[GIVEN INSTRUCTION]:
Reproduce every one of the entries below word for word, with each line unchanged.

[DATA SUPPLIED]:
+ + + + + + +

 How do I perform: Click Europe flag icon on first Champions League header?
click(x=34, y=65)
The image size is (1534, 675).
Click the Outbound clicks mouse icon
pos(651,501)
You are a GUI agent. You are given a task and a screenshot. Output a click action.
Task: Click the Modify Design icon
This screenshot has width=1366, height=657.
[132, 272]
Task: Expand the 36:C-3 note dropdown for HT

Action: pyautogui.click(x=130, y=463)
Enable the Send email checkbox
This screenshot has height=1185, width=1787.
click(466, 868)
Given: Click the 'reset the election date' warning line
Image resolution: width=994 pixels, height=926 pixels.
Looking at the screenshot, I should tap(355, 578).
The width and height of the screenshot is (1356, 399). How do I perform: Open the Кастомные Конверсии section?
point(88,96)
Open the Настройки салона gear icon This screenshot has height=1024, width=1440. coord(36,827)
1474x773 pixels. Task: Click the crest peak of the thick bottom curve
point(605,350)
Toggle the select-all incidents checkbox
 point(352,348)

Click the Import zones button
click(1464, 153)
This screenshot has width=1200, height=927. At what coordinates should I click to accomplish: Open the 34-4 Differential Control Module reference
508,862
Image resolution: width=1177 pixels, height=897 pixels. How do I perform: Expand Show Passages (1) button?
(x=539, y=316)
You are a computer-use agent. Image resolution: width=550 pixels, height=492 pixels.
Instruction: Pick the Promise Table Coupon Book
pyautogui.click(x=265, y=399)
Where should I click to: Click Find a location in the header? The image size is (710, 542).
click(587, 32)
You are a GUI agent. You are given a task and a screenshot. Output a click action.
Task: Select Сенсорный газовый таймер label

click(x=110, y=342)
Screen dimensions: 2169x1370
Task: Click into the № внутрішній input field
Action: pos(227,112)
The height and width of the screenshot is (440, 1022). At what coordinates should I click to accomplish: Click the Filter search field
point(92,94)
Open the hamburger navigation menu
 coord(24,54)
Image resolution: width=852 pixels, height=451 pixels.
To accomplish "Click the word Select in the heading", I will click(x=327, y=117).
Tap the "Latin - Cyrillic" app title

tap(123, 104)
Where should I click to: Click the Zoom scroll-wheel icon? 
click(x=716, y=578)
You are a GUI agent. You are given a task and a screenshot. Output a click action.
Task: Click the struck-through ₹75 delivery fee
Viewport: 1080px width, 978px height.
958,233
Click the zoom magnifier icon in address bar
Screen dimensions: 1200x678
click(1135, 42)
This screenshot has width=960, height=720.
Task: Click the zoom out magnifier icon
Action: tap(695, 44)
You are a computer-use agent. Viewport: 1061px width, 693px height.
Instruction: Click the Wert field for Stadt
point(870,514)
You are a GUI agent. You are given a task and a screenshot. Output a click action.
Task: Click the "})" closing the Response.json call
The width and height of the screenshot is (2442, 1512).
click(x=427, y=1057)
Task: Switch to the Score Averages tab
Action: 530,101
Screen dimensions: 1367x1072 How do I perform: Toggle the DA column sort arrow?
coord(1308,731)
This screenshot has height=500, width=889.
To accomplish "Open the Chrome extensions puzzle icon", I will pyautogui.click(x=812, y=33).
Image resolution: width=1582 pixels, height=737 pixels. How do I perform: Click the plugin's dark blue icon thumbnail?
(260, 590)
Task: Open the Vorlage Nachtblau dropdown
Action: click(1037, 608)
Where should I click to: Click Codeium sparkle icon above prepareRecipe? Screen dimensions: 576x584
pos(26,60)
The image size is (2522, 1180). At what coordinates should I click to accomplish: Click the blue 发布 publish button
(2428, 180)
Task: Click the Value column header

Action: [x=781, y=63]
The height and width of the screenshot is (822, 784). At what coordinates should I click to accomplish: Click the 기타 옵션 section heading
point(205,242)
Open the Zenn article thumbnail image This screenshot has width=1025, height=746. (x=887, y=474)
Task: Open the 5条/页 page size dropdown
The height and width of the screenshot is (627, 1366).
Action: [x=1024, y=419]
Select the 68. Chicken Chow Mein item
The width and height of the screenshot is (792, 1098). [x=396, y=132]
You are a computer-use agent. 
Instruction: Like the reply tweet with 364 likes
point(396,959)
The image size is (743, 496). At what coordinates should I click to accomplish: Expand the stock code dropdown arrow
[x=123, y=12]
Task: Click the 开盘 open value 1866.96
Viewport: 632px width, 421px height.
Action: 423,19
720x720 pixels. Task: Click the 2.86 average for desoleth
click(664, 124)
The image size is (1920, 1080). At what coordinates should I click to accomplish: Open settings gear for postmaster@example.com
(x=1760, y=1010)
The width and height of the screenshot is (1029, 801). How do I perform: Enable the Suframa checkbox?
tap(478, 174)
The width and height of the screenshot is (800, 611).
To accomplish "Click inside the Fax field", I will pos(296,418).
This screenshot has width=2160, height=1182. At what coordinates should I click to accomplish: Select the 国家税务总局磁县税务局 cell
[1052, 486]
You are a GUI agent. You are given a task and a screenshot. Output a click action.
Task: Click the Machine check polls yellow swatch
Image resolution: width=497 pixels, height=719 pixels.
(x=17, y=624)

+ + + + + + +

[EXERCISE RESPONSE]:
 How do I perform: Click Europe flag icon on first Champions League header?
click(x=34, y=65)
The image size is (1534, 675).
Click the Outbound clicks mouse icon
pos(651,501)
You are a GUI agent. You are given a task and a screenshot. Output a click action.
Task: Click the Modify Design icon
This screenshot has width=1366, height=657.
[132, 272]
Task: Expand the 36:C-3 note dropdown for HT

Action: pyautogui.click(x=130, y=463)
Enable the Send email checkbox
This screenshot has height=1185, width=1787.
click(466, 868)
Given: Click the 'reset the election date' warning line
Image resolution: width=994 pixels, height=926 pixels.
Looking at the screenshot, I should tap(355, 578).
The width and height of the screenshot is (1356, 399). How do I perform: Open the Кастомные Конверсии section?
point(88,96)
Open the Настройки салона gear icon This screenshot has height=1024, width=1440. coord(36,827)
1474x773 pixels. Task: Click the crest peak of the thick bottom curve
point(605,350)
Toggle the select-all incidents checkbox
 point(352,348)

Click the Import zones button
click(1464, 153)
This screenshot has width=1200, height=927. At what coordinates should I click to accomplish: Open the 34-4 Differential Control Module reference
508,862
Image resolution: width=1177 pixels, height=897 pixels. How do I perform: Expand Show Passages (1) button?
(x=539, y=316)
You are a computer-use agent. Image resolution: width=550 pixels, height=492 pixels.
Instruction: Pick the Promise Table Coupon Book
pyautogui.click(x=265, y=399)
Where should I click to: Click Find a location in the header? The image size is (710, 542).
click(587, 32)
You are a GUI agent. You are given a task and a screenshot. Output a click action.
Task: Select Сенсорный газовый таймер label

click(x=110, y=342)
Screen dimensions: 2169x1370
Task: Click into the № внутрішній input field
Action: pos(227,112)
The height and width of the screenshot is (440, 1022). At what coordinates should I click to accomplish: Click the Filter search field
point(92,94)
Open the hamburger navigation menu
 coord(24,54)
Image resolution: width=852 pixels, height=451 pixels.
To accomplish "Click the word Select in the heading", I will click(x=327, y=117).
Tap the "Latin - Cyrillic" app title

tap(123, 104)
Where should I click to: Click the Zoom scroll-wheel icon? 
click(x=716, y=578)
You are a GUI agent. You are given a task and a screenshot. Output a click action.
Task: Click the struck-through ₹75 delivery fee
Viewport: 1080px width, 978px height.
958,233
Click the zoom magnifier icon in address bar
Screen dimensions: 1200x678
click(1135, 42)
This screenshot has width=960, height=720.
Task: Click the zoom out magnifier icon
Action: tap(695, 44)
You are a computer-use agent. Viewport: 1061px width, 693px height.
Instruction: Click the Wert field for Stadt
point(870,514)
You are a GUI agent. You are given a task and a screenshot. Output a click action.
Task: Click the "})" closing the Response.json call
The width and height of the screenshot is (2442, 1512).
click(x=427, y=1057)
Task: Switch to the Score Averages tab
Action: 530,101
Screen dimensions: 1367x1072 How do I perform: Toggle the DA column sort arrow?
coord(1308,731)
This screenshot has height=500, width=889.
To accomplish "Open the Chrome extensions puzzle icon", I will pyautogui.click(x=812, y=33).
Image resolution: width=1582 pixels, height=737 pixels. How do I perform: Click the plugin's dark blue icon thumbnail?
(260, 590)
Task: Open the Vorlage Nachtblau dropdown
Action: click(1037, 608)
Where should I click to: Click Codeium sparkle icon above prepareRecipe? Screen dimensions: 576x584
pos(26,60)
The image size is (2522, 1180). At what coordinates should I click to accomplish: Click the blue 发布 publish button
(2428, 180)
Task: Click the Value column header

Action: [x=781, y=63]
The height and width of the screenshot is (822, 784). At what coordinates should I click to accomplish: Click the 기타 옵션 section heading
point(205,242)
Open the Zenn article thumbnail image This screenshot has width=1025, height=746. (x=887, y=474)
Task: Open the 5条/页 page size dropdown
The height and width of the screenshot is (627, 1366).
Action: [x=1024, y=419]
Select the 68. Chicken Chow Mein item
The width and height of the screenshot is (792, 1098). [x=396, y=132]
You are a computer-use agent. 
Instruction: Like the reply tweet with 364 likes
point(396,959)
The image size is (743, 496). At what coordinates should I click to accomplish: Expand the stock code dropdown arrow
[x=123, y=12]
Task: Click the 开盘 open value 1866.96
Viewport: 632px width, 421px height.
Action: 423,19
720x720 pixels. Task: Click the 2.86 average for desoleth
click(664, 124)
The image size is (1920, 1080). At what coordinates should I click to accomplish: Open settings gear for postmaster@example.com
(x=1760, y=1010)
The width and height of the screenshot is (1029, 801). How do I perform: Enable the Suframa checkbox?
tap(478, 174)
The width and height of the screenshot is (800, 611).
To accomplish "Click inside the Fax field", I will pos(296,418).
This screenshot has width=2160, height=1182. At what coordinates should I click to accomplish: Select the 国家税务总局磁县税务局 cell
[1052, 486]
You are a GUI agent. You are given a task and a screenshot. Output a click action.
Task: Click the Machine check polls yellow swatch
Image resolution: width=497 pixels, height=719 pixels.
(x=17, y=624)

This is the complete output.